Ella Hickson is an award-winning writer whose work has been performed throughout the UK and abroad. She is currently writing new plays for the Almeida, The National Theatre, and the RSC. Her first play, Eight, won a Fringe First and transferred to New York and the West End. Ella was the Pearson Writer in Residence at the Lyric Theatre Hammersmith and she is the recipient of the 2013 Catherine Johnson Award. Ella will be joining us for a post show discussion at Battersea Arts Center on 1 June 2016.
What’s your experience in working with dance and what interests you about it?
I’ve always enjoyed watching dance. There is something in the abstraction of it that really appeals to me. Dance has often been as a part of my dramatic work but rarely a point of focus. I then worked with Ben Duke as part of a dance/writing collaboration which is where I met Joan Clevillé.
A lot of my work, because I work with language, is about trying to pin down meaning, to communicate things in a very rational and specific way. Dance, because it is based in movement, is much more open in its communication of meaning. It operates in an abstract and emotional register – an audience has to absorb, receive and experience – rather than listen, understand and conclude.

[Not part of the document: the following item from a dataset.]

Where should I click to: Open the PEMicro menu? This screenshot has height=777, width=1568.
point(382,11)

Working with dance, therefore, forces me to into a new and challenging relationship with meaning : should it be prescribed? How does story work in an abstract context? What happens to ideas of character? If story isn’t the determining force behind structure then what should dictate form?
Describe your involvement as a dramaturg advisor for Plan B for Utopia?

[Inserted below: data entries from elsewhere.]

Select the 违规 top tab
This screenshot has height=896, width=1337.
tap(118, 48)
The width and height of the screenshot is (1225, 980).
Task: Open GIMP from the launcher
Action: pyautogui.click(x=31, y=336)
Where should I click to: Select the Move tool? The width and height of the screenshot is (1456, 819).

I worked with Plan B for Utopia in two ways. The first was through conversation with Joan about the ideas in the piece at the planning stage. I would look at documents around ideas and story that Joan sent me and I would offer my thoughts on the clarity of the ideas, structure and character.
I then worked with the company in the room. I visited their workshop in Edinburgh and watched as the piece developed physically – again i was keeping an eye on structure and story whilst always aware that the abstraction of the piece is what gave it its magic.
What’s special about working with Joan and dancers?
Working with Joan and the company has always been hugely rewarding. I think what is unique is that we both have a real respect for one another’s disciplines. I love dance and think the work that Joan creates is astounding and yet I don’t know very much about dance, I’m in no way an expert and look at the work with the awe and wonder of a novice. Equally Joan seems to have a real interest in the dramaturgical perspective that I bring to the table and again he approaches it with the interest of someone that hasn’t often encountered it. I have also rarely worked with people that are as committed in their work ethic – I very much feel, when I am with them, that I am in the presence of exceptional talent and I find the professional rigour of the process compelling. They are also wonderful, kind and generous people and its a joy to be in the room with them.
What can a dance theatre work like Plan B for Utopia add to the wider conversation about social and political change?
I think looking at socio-political issues through the medium of dance offers an opportunity for audiences to engage emotionally with issues that are usually the domain of newspapers and debate. Whilst social and political issues can be argued intellectually, if we agree that change requires action, I believe that action is more effectively inspired by emotion than argument. Plan B for Utopia is an example of a piece of work that encourages emotional engagement.
What’s next for you? Could you tell us what are you working on at the moment?
This year that I have a show opening at The Almeida in the autumn and I am completing two other scripts – one for The RSC and one for The National Theatre. I am also looking forward to working with Joan and the company on their new project in the summer.